The Centre is delighted to announce the publication of Methodism and External Controversies in Britain, 1800-1900: A Provisional Biography by Clive D. Field.

Like most new religious movements, Methodism encountered opposition and found itself embroiled in literary controversies with its critics from the outset. The hundreds of anti-Methodist publications issued during the eighteenth century, and Methodist responses thereto, have already been extensively investigated by scholars. Less well-known, however, are the external controversies in which British and Irish Methodism was engaged during the nineteenth century, especially in its first half, and the publications to which they gave rise.

In this work, Clive D. Field offers the first modern (albeit still provisional) bibliography of that literature, comprising 862 books, book chapters, and pamphlets for 1800–1900 in which Methodists either responded to literary attacks from Anglicans, Catholics, Nonconformists, and Freethinkers or initiated attacks on them, for reasons of doctrine, polity, or on other grounds. Many of these disputes were local, rather than national, in nature. The bibliography, preceded by a substantial introduction, is fully annotated, including edition histories and brief biographies of authors and subjects, and fully indexed, by author, date, short title, and place of imprint. The volume will be essential reading for anyone researching Methodist relations with other Churches in this period.

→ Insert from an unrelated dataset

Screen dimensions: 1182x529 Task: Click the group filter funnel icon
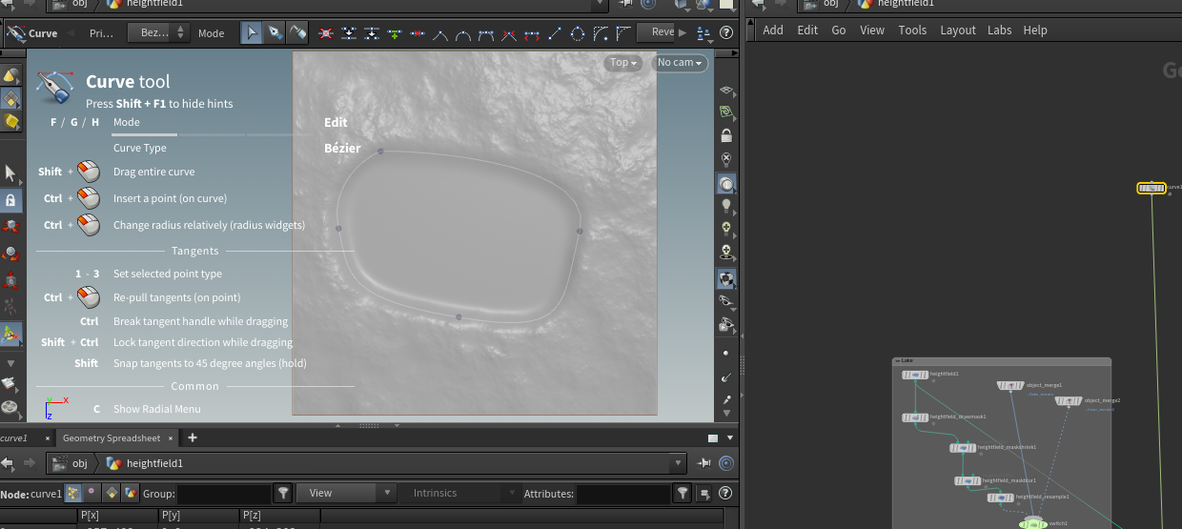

Clive D. Field is Honorary Senior Research Fellow in the School of History and Cultures, University of Birmingham and a former Director of Scholarship and Collections at the British Library. He has researched and published extensively in the social history of British religion from the eighteenth century to the present, with particular reference to statistical sources and the history of Methodism. His most recent book (2022), also from the Oxford Centre for Methodism and Church History, is Methodism in Great Britain and Ireland: A Select Bibliography of Published Local Histories.

This book from OCMCH Publications is available in both paperback. Order your copy now by following this link.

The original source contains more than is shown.